Oops, not quite right, it was this one-
The Worthing Saga.
"Somec creates an unbearable, torturous burning sensation throughout the body while pushing the patient to suspended animation. However, the somec process exterminates the user's memory, and so these memories are recorded and stored separately shortly before they go under, to be returned to the body after they have awakened, and so the memory of the process itself cannot be retained. Thus, each somec patient experiences the panic of burning hot sleep "for the first time" (as far as their memory goes) no matter how many times they have taken somec before."
Ever hear of amnesics? I was conscious and pain-free during my colonoscopy, and it was fascinating to watch. And recovery was a cinch.
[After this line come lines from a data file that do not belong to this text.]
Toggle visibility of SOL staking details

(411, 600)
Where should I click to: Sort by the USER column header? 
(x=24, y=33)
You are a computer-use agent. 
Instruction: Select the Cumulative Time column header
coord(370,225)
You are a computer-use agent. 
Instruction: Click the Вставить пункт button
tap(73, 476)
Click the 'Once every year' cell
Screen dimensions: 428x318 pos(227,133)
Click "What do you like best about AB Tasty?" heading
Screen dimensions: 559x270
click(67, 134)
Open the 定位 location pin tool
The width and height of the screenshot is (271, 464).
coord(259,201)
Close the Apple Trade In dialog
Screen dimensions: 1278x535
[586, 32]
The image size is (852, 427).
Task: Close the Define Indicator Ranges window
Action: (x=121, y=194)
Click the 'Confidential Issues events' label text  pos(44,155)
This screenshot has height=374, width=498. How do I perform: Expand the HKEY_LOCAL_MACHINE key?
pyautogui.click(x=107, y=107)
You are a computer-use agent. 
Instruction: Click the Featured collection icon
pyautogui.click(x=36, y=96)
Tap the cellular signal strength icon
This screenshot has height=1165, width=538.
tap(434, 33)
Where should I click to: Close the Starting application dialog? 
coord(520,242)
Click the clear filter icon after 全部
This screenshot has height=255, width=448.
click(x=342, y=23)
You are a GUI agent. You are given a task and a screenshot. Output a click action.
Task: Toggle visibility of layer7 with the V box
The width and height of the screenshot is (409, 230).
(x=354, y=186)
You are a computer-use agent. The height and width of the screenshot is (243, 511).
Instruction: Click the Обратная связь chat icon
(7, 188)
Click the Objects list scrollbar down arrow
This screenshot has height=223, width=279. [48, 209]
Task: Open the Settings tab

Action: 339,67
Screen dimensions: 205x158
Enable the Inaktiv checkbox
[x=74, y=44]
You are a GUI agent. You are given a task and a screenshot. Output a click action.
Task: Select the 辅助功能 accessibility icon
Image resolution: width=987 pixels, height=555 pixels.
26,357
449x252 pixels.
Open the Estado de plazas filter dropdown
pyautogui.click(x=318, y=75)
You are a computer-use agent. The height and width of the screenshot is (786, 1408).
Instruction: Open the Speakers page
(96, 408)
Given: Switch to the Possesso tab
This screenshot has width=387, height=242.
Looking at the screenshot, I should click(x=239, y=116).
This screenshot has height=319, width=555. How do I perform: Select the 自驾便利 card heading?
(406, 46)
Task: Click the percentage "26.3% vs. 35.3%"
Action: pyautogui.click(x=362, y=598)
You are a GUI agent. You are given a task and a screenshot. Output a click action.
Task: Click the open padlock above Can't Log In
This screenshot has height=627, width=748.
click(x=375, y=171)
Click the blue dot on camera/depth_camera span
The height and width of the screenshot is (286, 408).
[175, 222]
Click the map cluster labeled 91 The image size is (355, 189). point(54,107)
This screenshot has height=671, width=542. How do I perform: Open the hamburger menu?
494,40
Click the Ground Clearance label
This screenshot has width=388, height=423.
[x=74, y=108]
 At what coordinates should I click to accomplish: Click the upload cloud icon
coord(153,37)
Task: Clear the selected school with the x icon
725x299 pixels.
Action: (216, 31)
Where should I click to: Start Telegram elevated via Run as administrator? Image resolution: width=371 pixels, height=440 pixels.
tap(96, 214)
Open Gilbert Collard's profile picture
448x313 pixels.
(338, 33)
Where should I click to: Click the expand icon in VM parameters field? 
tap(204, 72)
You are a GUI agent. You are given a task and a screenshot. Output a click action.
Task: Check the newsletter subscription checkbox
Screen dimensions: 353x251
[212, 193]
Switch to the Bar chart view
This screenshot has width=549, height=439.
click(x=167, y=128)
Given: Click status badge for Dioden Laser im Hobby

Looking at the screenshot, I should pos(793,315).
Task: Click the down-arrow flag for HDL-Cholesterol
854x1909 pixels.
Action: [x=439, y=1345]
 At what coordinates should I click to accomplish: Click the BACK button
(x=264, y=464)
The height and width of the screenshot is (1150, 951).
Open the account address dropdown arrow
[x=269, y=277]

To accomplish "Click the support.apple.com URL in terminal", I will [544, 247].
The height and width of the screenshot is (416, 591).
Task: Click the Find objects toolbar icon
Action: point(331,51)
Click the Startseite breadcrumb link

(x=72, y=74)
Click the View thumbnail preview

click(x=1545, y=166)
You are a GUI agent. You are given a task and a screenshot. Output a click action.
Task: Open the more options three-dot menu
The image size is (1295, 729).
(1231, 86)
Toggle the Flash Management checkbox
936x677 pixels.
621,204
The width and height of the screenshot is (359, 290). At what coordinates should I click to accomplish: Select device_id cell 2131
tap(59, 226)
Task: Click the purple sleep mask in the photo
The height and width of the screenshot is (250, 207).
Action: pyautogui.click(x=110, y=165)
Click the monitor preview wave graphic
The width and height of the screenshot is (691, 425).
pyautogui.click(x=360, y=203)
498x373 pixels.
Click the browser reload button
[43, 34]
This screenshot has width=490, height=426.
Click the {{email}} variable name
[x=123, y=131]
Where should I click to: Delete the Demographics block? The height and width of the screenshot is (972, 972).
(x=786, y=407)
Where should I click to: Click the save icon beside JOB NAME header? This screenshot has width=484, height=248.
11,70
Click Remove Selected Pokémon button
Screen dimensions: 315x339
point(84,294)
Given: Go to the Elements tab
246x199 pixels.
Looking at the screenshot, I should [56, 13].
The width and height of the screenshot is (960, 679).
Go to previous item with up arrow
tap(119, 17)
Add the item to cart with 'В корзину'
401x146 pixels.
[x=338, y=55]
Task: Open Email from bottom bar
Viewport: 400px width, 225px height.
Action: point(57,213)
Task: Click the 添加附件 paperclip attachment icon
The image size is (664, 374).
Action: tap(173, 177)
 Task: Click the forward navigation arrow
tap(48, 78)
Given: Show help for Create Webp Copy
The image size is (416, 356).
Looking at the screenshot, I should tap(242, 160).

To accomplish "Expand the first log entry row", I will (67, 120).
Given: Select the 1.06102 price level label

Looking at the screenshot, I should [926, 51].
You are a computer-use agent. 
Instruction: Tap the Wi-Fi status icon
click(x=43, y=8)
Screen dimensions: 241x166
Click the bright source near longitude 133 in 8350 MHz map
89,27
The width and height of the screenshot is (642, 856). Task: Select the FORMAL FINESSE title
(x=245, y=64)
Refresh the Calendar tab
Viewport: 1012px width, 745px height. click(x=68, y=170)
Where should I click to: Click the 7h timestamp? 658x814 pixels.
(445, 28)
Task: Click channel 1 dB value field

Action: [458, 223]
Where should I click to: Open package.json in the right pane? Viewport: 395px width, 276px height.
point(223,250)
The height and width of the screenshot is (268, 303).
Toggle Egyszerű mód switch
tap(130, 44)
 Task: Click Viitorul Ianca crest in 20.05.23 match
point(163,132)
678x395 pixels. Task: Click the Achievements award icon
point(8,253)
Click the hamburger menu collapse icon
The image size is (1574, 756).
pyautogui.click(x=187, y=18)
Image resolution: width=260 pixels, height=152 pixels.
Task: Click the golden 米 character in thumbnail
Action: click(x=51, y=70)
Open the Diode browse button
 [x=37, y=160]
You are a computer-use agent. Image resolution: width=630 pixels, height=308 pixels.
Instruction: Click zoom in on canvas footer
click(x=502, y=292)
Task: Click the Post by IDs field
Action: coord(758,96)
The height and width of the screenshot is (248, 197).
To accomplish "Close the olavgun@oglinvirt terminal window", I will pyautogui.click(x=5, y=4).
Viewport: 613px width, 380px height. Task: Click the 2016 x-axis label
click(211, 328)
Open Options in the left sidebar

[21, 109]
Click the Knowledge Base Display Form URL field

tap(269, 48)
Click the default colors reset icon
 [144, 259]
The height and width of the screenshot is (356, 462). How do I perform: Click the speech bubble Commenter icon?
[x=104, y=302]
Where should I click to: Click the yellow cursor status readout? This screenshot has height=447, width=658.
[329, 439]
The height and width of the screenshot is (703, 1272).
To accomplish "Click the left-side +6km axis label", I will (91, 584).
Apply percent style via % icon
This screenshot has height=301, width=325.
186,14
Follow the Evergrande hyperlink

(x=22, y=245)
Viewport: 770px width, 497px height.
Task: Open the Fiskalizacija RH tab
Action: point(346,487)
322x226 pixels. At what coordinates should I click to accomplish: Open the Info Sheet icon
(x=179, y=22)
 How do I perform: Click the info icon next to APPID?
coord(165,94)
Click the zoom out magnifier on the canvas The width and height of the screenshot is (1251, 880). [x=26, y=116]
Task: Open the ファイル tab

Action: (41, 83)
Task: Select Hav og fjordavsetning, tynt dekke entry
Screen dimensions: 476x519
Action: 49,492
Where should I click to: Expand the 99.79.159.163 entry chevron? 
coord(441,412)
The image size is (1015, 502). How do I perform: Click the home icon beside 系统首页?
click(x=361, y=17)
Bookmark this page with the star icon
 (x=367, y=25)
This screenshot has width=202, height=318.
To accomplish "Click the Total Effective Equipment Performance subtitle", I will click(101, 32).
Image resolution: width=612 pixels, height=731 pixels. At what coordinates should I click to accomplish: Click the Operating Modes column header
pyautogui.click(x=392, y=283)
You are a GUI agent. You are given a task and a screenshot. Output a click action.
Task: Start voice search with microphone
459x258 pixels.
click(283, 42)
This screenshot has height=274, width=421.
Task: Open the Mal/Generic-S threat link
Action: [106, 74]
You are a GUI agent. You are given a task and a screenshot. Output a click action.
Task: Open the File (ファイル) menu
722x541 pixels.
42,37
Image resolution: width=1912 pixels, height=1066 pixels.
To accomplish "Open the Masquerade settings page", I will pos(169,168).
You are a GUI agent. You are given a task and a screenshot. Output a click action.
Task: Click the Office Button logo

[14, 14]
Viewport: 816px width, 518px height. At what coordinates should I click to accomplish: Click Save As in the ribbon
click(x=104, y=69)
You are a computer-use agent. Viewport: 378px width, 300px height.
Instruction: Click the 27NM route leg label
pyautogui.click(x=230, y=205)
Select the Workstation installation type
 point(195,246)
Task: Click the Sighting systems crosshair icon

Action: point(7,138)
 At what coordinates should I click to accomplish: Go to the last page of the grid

Whatever the chances, however slight, of experiencing some or all of the real physical pain that acts of surgery would inflict upon a conscious patient, amnesia can never morally excuse that suffering.
Indeed, to the horror of being cut open would be added the emotional and moral horror of knowing that you'd never be able to report this horror, or help spare others from suffering it. You would imagine the abyss of suffering you might consolingly commend loved ones to in the future ("really honey, there's nothing to worry about-- you don't feel a thing . . .") and know, wretched, that there is this terrible thing, this hell, waiting for at least some few wretches who go under, but not well enough.
Can someone ask the New York Times if we can torture prisoners if we make sure they don't remember it afterwards? Is that good enough?
Results vary widely from individual to individual. Before I had my vasectomy, the urologist explained to me that the anesthetic, Versed (pronounced "VER-said"), would wipe my short-term memories going back to a short while before the surgery. I nevertheless awoke with a perfectly distinct recollection of him saying to the young urology resident who was assisting on the procedure; "Doing a vasectomy on a lawyer? Man, I'd do this all day -- for free! -- if only they'd let me!" I asked the resident about that line as I was leaving, whether I had merely dreamt that or whether it was genuine. His attempt to avoid my question, coupled with his instant full-face blush, gave me my answer.
Althouse: Maybe we don't want to know.
Reminds me of one of my favorite "Deep Thoughts" by Jack Handey:
If trees could scream, would we be so cavalier about cutting them down? We might, if they screamed all the time, and for no reason.